Vincent Bolloré, qui détient le numéro deux de l'édition en France et va acquérir le numéro un, entretient le mystère quant à des projets qui devront contourner l’écueil de position dominante.
Il détient le numéro deux de l'édition en France et va acquérir le numéro un. Mais le milliardaire Vincent Bolloré entretient le mystère sur ses projets pour le marché du livre, où il devra éviter une position dominante. L'actionnaire principal de Vivendi contrôle Editis, et s'apprête à lancer son offre publique d'achat sur Lagardère, maison mère d'Hachette Livre. Un point est clair: conserver le périmètre actuel de ces deux rivaux ne sera pas autorisé par les autorités de la concurrence européennes.
«Ce serait des présences des deux grands groupes de l'ordre de 80% dans certains secteurs: 84% parascolaire, 74% scolaire... En littérature poche, ça serait autour de 65%. Donc c'est énorme», détaillait cette semaine Antoine Gallimard, le patron du numéro trois Madrigall, sur France Inter. Mais Vincent Bolloré, rompu aux acquisitions pour faire grandir ce qui est souvent qualifié d'empire, ne se laissera probablement pas dicter par Bruxelles les conditions de celle-ci. Il arrivera, selon toute vraisemblance, avec ses propositions. Lesquelles? Tenus au silence médiatique, les éditeurs au sein d'Editis disent tout ignorer des intentions de leur actionnaire. «C'est un sujet Vivendi», précise une source au sein du groupe d'édition.
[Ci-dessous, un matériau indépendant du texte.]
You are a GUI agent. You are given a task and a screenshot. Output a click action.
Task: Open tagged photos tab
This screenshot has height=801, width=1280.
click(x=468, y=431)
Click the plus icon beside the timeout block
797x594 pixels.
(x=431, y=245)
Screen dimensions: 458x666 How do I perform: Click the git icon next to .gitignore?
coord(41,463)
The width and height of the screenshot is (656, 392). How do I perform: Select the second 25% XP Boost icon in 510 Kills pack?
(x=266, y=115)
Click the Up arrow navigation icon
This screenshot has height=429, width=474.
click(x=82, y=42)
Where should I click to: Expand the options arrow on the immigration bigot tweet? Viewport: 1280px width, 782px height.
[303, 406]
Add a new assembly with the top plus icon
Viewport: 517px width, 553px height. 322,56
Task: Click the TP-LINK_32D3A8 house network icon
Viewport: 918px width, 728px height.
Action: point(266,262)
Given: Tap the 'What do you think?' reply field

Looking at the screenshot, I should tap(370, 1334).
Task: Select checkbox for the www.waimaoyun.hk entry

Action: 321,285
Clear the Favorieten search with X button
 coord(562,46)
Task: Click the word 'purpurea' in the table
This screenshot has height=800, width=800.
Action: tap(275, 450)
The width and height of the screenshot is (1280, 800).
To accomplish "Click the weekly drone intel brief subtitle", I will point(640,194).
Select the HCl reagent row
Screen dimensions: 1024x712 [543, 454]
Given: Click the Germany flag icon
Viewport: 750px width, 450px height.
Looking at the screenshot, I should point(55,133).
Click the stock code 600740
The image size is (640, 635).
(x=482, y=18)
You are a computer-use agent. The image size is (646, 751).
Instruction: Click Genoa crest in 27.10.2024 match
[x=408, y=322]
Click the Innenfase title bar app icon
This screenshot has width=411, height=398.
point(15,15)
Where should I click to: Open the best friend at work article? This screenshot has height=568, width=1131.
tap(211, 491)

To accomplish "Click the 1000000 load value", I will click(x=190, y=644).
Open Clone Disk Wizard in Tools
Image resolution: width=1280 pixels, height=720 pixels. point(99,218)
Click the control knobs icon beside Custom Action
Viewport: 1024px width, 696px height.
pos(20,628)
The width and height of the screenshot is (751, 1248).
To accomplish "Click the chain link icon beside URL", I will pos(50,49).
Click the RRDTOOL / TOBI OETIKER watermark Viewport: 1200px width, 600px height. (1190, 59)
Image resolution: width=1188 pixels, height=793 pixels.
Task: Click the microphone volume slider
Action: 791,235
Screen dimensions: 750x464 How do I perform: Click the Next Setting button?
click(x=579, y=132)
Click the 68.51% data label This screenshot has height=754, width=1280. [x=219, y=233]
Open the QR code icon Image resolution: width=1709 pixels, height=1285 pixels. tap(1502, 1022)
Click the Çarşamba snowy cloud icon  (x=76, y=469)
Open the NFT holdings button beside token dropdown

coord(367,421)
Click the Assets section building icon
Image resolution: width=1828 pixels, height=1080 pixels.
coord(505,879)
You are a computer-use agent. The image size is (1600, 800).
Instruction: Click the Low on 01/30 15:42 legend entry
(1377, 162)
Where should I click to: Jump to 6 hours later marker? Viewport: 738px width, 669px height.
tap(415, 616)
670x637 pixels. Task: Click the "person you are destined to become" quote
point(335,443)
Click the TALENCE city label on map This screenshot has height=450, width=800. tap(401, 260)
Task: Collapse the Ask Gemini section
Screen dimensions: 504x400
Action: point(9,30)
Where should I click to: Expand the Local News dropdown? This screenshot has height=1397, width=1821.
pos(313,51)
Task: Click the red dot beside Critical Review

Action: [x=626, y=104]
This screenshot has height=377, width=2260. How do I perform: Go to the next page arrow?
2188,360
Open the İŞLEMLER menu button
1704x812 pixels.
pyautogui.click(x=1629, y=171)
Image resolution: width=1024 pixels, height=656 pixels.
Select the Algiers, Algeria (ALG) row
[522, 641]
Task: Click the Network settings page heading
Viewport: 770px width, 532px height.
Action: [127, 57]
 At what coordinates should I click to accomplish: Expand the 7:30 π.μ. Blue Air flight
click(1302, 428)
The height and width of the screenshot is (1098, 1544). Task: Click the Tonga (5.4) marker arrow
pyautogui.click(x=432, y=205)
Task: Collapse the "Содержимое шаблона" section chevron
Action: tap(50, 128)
Deux scénarios privilégiés
«Personne n'est dans la tête de Vincent Bolloré», affirme à l'AFP la secrétaire générale du Syndicat national Livre-Édition CFDT, Martine Prosper. «On ne sait strictement rien. Mais on voit que pour les salariés des deux groupes, c'est un moment angoissant», ajoute-t-elle. Entre rumeurs et spéculations, ce secteur qui pèse plus de trois milliards d'euros de chiffre d'affaires a hâte de savoir ce qu'il va devenir. Deux scénarios semblent envisageables. Vivendi pourrait se défaire d'Editis pour avoir le droit de contrôler Hachette Livre, détenteur de maisons parmi les plus prestigieuses de Paris (Grasset, Calmann-Lévy, Stock, Fayard, Le Livre de poche, Larousse...). Les deux meilleurs vendeurs de la littérature française, Guillaume Musso et Virginie Grimaldi, ainsi que l'éditeur de la superstar Astérix, Albert René, tomberaient ainsi dans l'escarcelle de Vincent Bolloré.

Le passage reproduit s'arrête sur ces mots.